The Baskin-Robbins was crowded. Everybody was looking at them, even the people in uniform who worked there. This was bad. They weren’t allowed to fight, especially now that Julia was twelve years old. But the golden rule was Never in Public.
Larry scrambled to get up. He used Julia’s leg for support and Julia yelped. It looked like more tussling.
“Let go of each other! NOW!” Arlo shouted.
Still holding Julia’s leg, Larry froze, too scared to do anything else. Julia tried to shrink inside herself without actually moving her body or looking away or attracting attention.
Arlo rushed at them in two lanky strides, then jerked Larry up by the arm.
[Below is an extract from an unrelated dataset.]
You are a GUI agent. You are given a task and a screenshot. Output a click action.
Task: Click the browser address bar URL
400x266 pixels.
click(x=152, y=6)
He made this grunt that wasn’t pain, but probably sounded like it to strangers. Everybody in the shop got quiet. Somebody took out their phone and pointed. Larry’s pistachio ice cream dropped, and it slimed their clean floor.
Arlo’s voice went low and rasping. It carried the way lead singers’ voices fill any room, no matter the volume. “Why can’t either of you ever do as told?”
“Sorry,” Julia whispered.
“You know you can’t act like this. Not now! What the fuck are you thinking?”
“I’m so sorry,” Julia said. She could feel the people in the store watching. The green ice cream had smeared. Was all under Larry’s flip-flops, and on his toes, too.
Arlo ran his hands through his hair, hard, the skin of his forehead pulling back, making stark his receded salt-and-pepper hairline. His Wolf Man tattoo looked like it was scowling.